Open Data in Science

Presentation slides from camp 2012

Information overload in science
Modern science produces enormous amounts of data. Only in Life Sciences 2500-3000 new research articles are published every day (see PubMed articles published in the last year). These articles are in the plain-text pdf format, and hence can only be interpreted by humans, which makes knowledge dissemination rather slow.

Non-transparency of academic research
An average project in academia takes 2-5 years before publication of results. During this period research process is non-transparent to people outside of the research group. Because of this, several groups may be doing exactly the same work without knowing about duplication of their efforts. Also, because negative results are almost never published – scientists in different groups would [uselessly] repeat same experiments, despite these have already been tried by others.

Information overload and non-transparency of research process makes scientific innovation increasingly inefficient.

Possible remedy
One could solve the above issues if scientists would start openly sharing ALL their data, in ~real-time and in machine-readable (semantically annotated) form. Then, intelligent algorithms/tools could be developed which would automatically find and recommend scientists information which is relevant to their research. This would minimize duplication of research efforts and reduce the information overload.

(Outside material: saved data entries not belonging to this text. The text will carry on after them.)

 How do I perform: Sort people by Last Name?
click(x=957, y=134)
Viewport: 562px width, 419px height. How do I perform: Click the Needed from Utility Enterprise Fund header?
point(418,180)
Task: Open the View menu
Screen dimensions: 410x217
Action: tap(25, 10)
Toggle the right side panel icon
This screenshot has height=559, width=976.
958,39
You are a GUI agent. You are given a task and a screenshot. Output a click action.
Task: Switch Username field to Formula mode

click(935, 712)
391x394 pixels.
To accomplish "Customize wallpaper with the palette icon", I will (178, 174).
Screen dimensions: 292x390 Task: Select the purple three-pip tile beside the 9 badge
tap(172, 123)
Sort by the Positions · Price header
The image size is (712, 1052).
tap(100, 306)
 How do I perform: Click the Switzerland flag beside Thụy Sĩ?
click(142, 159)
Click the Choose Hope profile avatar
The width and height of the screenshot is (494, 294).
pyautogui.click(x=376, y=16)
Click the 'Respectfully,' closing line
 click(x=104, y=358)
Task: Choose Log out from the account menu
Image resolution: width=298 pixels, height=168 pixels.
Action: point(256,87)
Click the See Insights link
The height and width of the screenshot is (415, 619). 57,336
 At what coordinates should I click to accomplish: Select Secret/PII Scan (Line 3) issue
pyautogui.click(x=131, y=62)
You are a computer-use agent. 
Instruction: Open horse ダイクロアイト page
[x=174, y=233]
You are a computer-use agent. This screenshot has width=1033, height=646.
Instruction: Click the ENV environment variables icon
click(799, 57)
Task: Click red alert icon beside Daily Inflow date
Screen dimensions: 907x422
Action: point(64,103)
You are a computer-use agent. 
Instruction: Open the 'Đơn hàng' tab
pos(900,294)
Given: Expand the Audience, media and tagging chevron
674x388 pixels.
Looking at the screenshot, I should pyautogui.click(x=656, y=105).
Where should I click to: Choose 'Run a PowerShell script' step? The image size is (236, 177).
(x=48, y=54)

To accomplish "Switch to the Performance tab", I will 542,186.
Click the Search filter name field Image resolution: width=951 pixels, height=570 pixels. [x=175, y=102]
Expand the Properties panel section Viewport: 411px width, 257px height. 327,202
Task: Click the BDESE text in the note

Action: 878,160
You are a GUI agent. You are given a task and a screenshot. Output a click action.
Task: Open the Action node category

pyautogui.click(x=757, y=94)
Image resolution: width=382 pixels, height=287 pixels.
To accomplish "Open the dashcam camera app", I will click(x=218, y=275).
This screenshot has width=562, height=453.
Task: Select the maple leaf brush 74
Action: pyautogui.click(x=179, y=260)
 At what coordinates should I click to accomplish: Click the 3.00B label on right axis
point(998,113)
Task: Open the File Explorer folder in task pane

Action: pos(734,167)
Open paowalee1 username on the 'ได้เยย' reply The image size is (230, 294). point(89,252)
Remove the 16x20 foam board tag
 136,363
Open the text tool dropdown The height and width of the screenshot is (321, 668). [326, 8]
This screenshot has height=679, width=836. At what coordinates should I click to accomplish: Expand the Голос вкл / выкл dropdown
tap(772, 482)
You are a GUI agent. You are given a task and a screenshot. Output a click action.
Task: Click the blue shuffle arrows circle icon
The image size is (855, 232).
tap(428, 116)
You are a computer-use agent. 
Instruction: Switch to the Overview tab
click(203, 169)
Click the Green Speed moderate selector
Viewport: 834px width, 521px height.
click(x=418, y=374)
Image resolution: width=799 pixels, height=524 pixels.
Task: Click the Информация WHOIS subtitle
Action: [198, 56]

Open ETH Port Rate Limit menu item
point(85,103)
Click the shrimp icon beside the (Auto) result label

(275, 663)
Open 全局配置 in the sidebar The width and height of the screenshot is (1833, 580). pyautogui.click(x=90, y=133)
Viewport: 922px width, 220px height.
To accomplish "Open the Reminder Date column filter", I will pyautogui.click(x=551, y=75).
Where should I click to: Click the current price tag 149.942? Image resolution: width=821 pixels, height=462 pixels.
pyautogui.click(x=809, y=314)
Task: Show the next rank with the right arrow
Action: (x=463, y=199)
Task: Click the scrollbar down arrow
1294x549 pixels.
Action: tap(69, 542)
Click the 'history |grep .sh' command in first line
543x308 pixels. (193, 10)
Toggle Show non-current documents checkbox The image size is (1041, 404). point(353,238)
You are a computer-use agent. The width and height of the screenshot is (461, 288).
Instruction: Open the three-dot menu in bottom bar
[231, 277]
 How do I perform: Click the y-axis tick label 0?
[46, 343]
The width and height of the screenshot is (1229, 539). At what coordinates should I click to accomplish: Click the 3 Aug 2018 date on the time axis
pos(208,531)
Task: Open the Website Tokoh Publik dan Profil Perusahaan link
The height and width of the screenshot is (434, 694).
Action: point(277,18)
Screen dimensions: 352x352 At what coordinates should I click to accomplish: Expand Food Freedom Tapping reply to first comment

Showcasing “Open Science + Linked Data” to science policy makers
Science funding agencies are increasingly recognizing the problems of non-transparency and inefficiency of academic research. Open Access to research articles (a subset of the global Open Science vision) is already being demanded by many science funding agencies (1, 2). Unfortunately there are almost no examples of how “real-time” Open Science combined with Semantic technologies could enhance the efficiency of scientific innovation.

The goal of proposed project for is to create a basic demo of such "Open Science + Linked Data" combination.

Future developments
The vision behind this “Open Science + Linked Data” demo is supported by a number of academic researchers, including group leaders, in the field of Structural Biology. We hope to evolve this vision towards a sustainable activity in the future (e.g. development of intelligent information management tools for [academic] science).


  • Currently - scraping of local data + linking it to UniProt
  • Experimental data used for the demo comes from a research project in the field of Structural Biology performed at Uni Basel and ETH Zurich. If successful the code of this demo will be deployed to provide continuous web “publishing” + visualization of research data obtained in a specific research project in Structural/Systems Biology at ETH Zurich.

Possible goals for the hackday

  • make a time-course visualization of data generated by several different methods in the course of specific research project (e.g. image below).

  • make a structured view of the above data – grouping by specific experiments and biological targets (e.g. proteins, see image below).

Possible technologies for demo (from a lame point of view ;-)):

  • script parsing filenames in a given folder (server or local) to extract experiment / object identities > e.g. Python.
  • html representation of extracted data + annotation using RDFa and namespaces of GO and/or OBI ontologies
  • visualization of performed experiments vs time > e.g. dynamic graph with Javascript and HTML5
  • perl / python / ruby querying of bio databases & establishment/visualization of links between local data objects and related information in public databases.